6 comments

  • ACCount37 1 hour ago
    The "platonic representation hypothesis" crowd can't stop winning.

    Potentially useful for things like innate mathematical operation primitives. A major part of what makes it hard to imbue LLMs with better circuits is that we don't know how to connect them to the model internally, in a way that the model can learn to leverage.

    Having an "in" on broadly compatible representations might make things like this easier to pull off.

    • causal 1 hour ago
      You seem to be going off the title which is plainly incorrect and not what the paper says. The paper demonstrates HOW different models can learn similar representations due to "data, architecture, optimizer, and tokenizer".

      "How Different Language Models Learn Similar Number Representations" (actual title) is distinctly different from "Different Language Models Learn Similar Number Representations" - the latter implying some immutable law of the universe.

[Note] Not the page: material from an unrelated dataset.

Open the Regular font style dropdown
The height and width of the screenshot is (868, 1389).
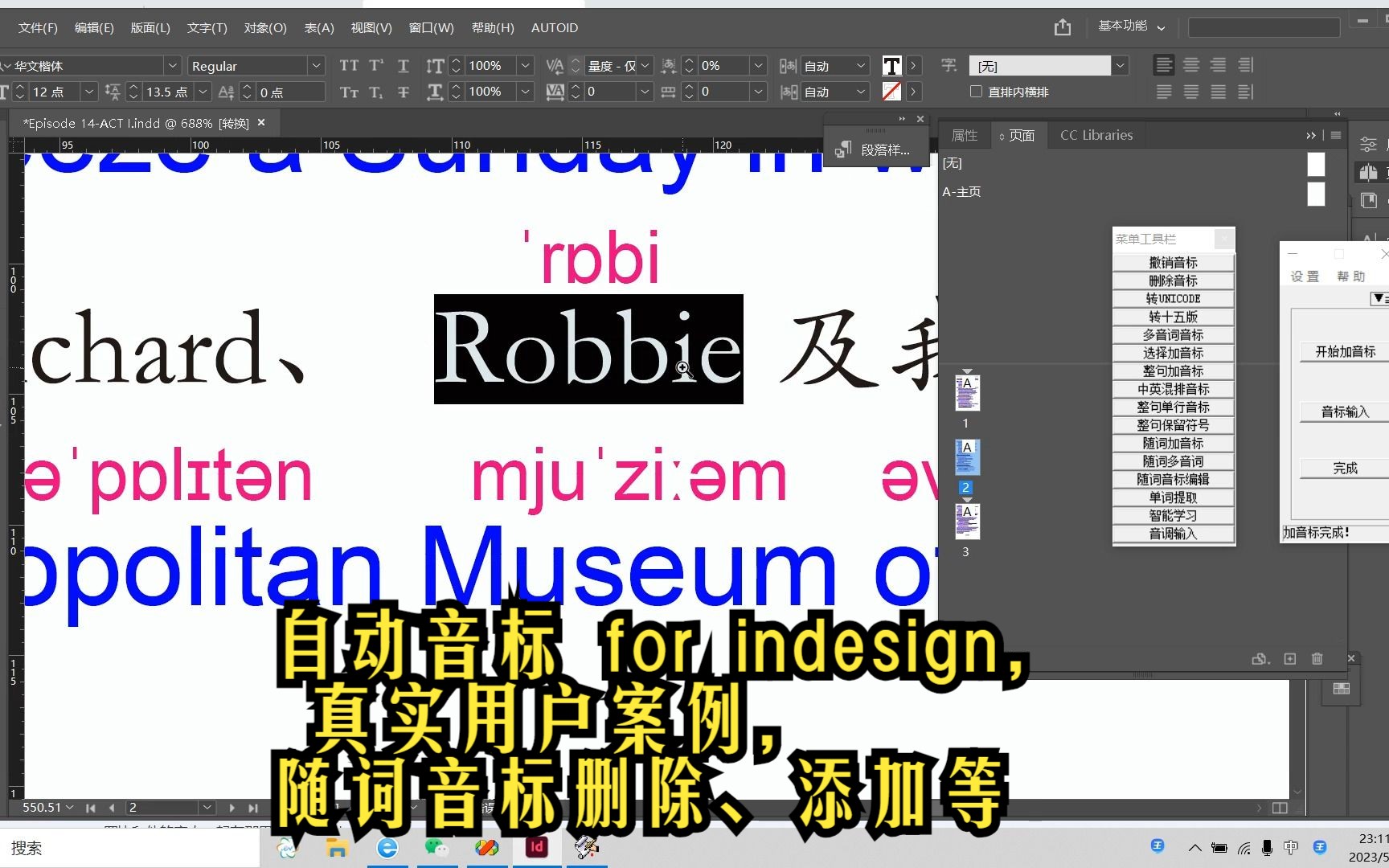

    • FrustratedMonky 1 hour ago
      Same with images maybe?

      Saw similar study comparing brain scans of person looking at image, to neural network capturing an image. And were very 'similar'. Similar enough to make you go 'hmmmm, those look a lot a like, could a Neural Net have a subjective experience?'

    • LeCompteSftware 1 hour ago
      "using periodic features with dominant periods at T=2, 5, 10" seems inconsistent with "platonic representation" and more consistent with "specific patterns noticed in commonly-used human symbolic representations of numbers."

      Edit: to be clear I think these patterns are real and meaningful, but only loosely connected to a platonic representation of the number concept.

  • causal 1 hour ago
    Title is editorialized and needs to be fixed; the paper does not say what this title implies, nor is that the title of the paper.
  • jdonaldson 1 hour ago
    (Pardon the self promotion) Libraries like turnstyle are taking advantage of shared representation across models. Neurosymbolic programming : https://github.com/jdonaldson/turnstyle
  • gn_central 1 hour ago
    Curious if this similarity comes more from the training data or the model architecture itself. Did they look into that?
    • OtherShrezzing 1 hour ago
      They describe that both are important, and researched in the paper, within the opening paragraph.
  • matja 1 hour ago
    The eigenvalue distribution looks somewhat similar to Benford's Law - isn't that expected for a human-curated corpus?
  • dboreham 1 hour ago
    It's going to turn out that emergent states that are the same or similar in different learning systems fed roughly the same training data will be very common. Also predict it will explain much of what people today call "instinct" in animals (and the related behaviors in humans).